**Problem statement**
Restate word for word the lines of the material below, from the line with "Image resolution: width=280" to the line with "Click the red Sus", both lines included, and no others.

◆ ◆ ◆ ◆ ◆

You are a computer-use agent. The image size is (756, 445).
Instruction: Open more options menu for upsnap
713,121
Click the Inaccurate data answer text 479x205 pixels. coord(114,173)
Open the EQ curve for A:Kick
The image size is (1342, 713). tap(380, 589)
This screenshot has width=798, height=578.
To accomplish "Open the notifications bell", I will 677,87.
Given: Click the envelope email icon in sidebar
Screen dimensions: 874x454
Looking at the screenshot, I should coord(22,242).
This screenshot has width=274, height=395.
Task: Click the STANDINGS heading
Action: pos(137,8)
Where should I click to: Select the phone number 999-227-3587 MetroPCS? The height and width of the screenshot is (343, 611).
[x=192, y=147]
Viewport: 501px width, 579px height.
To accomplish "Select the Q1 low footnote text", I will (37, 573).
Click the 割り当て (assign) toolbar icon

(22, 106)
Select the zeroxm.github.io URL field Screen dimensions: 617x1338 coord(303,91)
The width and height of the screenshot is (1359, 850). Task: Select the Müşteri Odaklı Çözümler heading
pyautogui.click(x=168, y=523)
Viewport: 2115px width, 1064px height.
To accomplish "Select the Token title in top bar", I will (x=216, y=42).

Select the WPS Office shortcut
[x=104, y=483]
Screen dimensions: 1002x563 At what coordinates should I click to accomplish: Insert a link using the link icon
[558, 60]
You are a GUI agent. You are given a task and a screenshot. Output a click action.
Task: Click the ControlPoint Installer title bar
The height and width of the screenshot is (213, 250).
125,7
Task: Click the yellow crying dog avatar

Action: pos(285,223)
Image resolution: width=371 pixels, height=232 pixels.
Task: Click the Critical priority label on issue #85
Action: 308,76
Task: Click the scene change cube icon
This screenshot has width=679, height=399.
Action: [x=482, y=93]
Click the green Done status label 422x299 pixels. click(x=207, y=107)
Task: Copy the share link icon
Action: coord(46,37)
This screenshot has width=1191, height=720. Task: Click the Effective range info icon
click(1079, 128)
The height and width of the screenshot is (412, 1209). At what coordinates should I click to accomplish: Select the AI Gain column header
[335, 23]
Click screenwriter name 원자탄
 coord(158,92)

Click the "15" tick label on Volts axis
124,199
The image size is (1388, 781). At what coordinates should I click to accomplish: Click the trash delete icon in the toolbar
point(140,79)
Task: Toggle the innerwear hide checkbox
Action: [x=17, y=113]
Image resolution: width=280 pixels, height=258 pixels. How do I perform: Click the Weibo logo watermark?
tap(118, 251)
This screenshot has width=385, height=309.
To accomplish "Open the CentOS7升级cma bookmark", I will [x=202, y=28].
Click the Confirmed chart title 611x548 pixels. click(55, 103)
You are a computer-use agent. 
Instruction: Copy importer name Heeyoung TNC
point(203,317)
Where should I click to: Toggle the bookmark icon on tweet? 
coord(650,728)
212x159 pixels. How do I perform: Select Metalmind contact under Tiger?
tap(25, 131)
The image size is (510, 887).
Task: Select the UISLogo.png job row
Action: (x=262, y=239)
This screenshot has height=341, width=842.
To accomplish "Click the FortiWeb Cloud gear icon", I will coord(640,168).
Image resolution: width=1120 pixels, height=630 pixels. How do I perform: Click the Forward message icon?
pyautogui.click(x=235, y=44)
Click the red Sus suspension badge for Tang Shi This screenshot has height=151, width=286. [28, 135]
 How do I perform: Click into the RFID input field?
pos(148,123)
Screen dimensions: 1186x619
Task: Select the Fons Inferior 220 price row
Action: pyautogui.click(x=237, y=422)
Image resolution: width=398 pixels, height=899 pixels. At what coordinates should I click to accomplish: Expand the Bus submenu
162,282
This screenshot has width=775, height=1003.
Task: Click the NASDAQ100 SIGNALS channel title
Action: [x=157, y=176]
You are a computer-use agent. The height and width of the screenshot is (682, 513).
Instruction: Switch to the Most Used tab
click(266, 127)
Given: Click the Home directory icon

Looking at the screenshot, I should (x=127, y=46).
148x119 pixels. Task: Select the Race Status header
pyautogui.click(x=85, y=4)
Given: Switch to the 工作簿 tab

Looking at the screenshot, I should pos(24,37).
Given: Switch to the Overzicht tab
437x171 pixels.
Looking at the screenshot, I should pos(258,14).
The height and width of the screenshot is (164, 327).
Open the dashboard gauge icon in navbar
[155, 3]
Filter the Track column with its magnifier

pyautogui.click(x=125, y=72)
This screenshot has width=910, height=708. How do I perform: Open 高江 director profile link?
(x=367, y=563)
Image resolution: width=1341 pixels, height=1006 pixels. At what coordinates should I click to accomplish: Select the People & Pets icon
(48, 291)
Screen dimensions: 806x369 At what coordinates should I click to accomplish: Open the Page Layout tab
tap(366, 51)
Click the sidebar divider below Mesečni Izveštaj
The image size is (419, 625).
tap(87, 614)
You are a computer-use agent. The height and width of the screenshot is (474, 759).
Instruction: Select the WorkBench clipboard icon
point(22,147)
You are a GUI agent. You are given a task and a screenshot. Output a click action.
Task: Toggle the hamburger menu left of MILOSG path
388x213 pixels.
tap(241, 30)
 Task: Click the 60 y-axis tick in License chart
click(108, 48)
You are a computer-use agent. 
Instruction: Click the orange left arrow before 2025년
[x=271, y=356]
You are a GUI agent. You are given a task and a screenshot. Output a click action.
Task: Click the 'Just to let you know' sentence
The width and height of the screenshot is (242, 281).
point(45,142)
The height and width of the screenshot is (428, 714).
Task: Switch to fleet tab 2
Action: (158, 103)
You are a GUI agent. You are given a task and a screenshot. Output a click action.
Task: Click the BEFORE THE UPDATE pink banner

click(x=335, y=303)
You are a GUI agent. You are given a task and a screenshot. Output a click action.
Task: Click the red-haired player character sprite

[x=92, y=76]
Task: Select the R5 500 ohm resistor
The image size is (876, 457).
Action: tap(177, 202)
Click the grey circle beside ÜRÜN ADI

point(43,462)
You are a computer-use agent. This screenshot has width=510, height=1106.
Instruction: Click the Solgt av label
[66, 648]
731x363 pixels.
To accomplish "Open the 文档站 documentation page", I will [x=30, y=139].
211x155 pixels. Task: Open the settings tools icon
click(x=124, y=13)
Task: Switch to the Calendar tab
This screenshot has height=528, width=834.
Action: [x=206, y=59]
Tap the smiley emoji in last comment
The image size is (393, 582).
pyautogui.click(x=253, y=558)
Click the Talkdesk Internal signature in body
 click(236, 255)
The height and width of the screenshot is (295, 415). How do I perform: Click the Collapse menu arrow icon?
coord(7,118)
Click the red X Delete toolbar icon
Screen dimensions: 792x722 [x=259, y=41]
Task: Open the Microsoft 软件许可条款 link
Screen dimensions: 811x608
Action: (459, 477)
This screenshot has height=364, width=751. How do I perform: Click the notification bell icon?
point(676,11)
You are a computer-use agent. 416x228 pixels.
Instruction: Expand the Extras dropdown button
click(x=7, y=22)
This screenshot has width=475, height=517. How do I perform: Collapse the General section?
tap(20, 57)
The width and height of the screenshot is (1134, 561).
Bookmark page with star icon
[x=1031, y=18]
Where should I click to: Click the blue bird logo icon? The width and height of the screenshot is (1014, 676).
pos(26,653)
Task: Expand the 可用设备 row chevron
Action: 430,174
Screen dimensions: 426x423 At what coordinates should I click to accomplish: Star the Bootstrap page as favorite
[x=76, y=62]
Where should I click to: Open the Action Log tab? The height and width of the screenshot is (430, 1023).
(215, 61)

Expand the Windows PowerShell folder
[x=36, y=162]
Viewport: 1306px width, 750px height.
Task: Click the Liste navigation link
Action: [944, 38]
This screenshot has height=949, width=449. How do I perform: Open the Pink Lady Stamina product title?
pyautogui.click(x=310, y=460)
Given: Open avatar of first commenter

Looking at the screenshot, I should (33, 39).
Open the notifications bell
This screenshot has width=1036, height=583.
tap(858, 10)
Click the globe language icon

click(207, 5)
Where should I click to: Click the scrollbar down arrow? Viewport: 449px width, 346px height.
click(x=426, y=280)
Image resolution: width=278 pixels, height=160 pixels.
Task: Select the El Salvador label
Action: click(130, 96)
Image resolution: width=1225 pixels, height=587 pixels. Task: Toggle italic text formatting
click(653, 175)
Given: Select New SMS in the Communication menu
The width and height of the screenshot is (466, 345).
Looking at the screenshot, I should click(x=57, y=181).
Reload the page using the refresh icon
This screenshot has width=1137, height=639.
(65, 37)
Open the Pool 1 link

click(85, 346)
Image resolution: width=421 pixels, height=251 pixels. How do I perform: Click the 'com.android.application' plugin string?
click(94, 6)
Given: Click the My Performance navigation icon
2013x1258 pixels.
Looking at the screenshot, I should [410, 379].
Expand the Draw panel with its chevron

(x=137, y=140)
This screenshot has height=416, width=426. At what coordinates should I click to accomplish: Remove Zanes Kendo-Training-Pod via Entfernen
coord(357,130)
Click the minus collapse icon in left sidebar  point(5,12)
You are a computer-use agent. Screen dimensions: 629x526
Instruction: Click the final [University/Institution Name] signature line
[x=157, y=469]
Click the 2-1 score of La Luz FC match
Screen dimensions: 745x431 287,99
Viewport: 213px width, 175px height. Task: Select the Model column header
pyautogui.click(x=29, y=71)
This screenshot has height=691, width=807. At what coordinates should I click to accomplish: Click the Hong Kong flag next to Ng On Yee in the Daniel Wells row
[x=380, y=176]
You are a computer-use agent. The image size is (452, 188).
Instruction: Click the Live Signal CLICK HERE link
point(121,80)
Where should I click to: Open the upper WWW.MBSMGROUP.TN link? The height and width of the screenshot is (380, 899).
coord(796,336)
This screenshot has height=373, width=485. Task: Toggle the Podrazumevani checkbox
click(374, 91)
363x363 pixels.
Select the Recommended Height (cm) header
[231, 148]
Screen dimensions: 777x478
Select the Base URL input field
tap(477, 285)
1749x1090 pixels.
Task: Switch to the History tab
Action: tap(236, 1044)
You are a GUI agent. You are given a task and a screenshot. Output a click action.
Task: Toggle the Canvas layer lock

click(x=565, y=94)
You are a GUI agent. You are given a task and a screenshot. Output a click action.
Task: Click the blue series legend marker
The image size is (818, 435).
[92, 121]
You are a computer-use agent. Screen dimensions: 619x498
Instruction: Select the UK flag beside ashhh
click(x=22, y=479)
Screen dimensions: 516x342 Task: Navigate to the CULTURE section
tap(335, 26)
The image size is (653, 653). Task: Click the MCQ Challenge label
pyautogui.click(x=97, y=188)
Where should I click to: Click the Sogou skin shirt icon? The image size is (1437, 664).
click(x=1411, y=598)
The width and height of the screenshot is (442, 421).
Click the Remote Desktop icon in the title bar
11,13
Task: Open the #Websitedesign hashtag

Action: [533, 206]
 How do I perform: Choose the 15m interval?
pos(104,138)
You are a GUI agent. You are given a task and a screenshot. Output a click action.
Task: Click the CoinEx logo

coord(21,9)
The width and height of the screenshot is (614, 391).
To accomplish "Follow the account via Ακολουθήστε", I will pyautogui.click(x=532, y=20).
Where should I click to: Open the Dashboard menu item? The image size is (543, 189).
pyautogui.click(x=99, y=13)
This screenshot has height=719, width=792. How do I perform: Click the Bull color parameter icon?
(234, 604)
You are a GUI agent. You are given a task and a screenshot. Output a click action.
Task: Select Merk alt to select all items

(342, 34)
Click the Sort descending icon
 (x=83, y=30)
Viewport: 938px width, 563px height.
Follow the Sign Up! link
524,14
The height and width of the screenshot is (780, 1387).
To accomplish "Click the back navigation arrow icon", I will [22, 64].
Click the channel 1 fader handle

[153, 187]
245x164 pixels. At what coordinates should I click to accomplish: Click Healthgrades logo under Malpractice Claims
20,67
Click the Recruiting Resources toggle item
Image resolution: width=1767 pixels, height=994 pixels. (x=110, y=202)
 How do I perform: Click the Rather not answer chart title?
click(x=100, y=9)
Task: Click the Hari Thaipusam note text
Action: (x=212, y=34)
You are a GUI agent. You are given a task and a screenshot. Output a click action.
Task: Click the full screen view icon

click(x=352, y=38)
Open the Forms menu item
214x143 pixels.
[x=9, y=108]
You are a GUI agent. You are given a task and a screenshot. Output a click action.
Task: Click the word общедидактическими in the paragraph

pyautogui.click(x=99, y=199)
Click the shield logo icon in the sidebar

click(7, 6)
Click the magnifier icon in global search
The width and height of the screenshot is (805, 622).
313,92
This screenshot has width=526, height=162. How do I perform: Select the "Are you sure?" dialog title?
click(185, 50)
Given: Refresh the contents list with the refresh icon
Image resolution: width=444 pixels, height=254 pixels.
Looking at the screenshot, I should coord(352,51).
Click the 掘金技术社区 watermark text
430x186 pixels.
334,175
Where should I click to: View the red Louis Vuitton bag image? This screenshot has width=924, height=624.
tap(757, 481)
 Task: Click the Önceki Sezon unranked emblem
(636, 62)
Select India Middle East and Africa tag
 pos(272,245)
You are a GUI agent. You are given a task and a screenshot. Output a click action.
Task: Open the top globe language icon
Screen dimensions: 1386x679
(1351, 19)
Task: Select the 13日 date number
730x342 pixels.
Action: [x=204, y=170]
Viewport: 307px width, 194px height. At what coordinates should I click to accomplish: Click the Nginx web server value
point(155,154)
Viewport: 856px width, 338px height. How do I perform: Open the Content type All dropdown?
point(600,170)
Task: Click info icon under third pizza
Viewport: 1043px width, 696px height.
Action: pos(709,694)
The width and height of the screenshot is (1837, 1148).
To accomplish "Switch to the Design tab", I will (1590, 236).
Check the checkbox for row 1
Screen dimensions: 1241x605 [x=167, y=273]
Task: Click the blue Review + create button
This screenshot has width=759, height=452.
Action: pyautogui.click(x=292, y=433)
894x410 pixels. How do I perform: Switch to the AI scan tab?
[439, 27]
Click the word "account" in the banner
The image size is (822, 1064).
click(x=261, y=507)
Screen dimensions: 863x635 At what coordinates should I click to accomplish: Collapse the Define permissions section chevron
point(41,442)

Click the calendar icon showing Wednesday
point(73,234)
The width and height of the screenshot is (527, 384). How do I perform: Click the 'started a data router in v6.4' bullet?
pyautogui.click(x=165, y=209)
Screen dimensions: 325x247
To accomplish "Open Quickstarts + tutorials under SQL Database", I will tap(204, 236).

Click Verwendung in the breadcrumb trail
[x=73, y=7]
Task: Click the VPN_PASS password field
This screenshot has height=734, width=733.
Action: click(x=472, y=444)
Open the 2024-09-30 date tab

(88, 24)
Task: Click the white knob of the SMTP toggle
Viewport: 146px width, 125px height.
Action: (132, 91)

◆ ◆ ◆ ◆ ◆

**Task answer**
Image resolution: width=280 pixels, height=258 pixels. How do I perform: Click the Weibo logo watermark?
tap(118, 251)
This screenshot has width=385, height=309.
To accomplish "Open the CentOS7升级cma bookmark", I will [x=202, y=28].
Click the Confirmed chart title 611x548 pixels. click(55, 103)
You are a computer-use agent. 
Instruction: Copy importer name Heeyoung TNC
point(203,317)
Where should I click to: Toggle the bookmark icon on tweet? 
coord(650,728)
212x159 pixels. How do I perform: Select Metalmind contact under Tiger?
tap(25, 131)
The image size is (510, 887).
Task: Select the UISLogo.png job row
Action: (x=262, y=239)
This screenshot has height=341, width=842.
To accomplish "Click the FortiWeb Cloud gear icon", I will coord(640,168).
Image resolution: width=1120 pixels, height=630 pixels. How do I perform: Click the Forward message icon?
pyautogui.click(x=235, y=44)
Click the red Sus suspension badge for Tang Shi This screenshot has height=151, width=286. [28, 135]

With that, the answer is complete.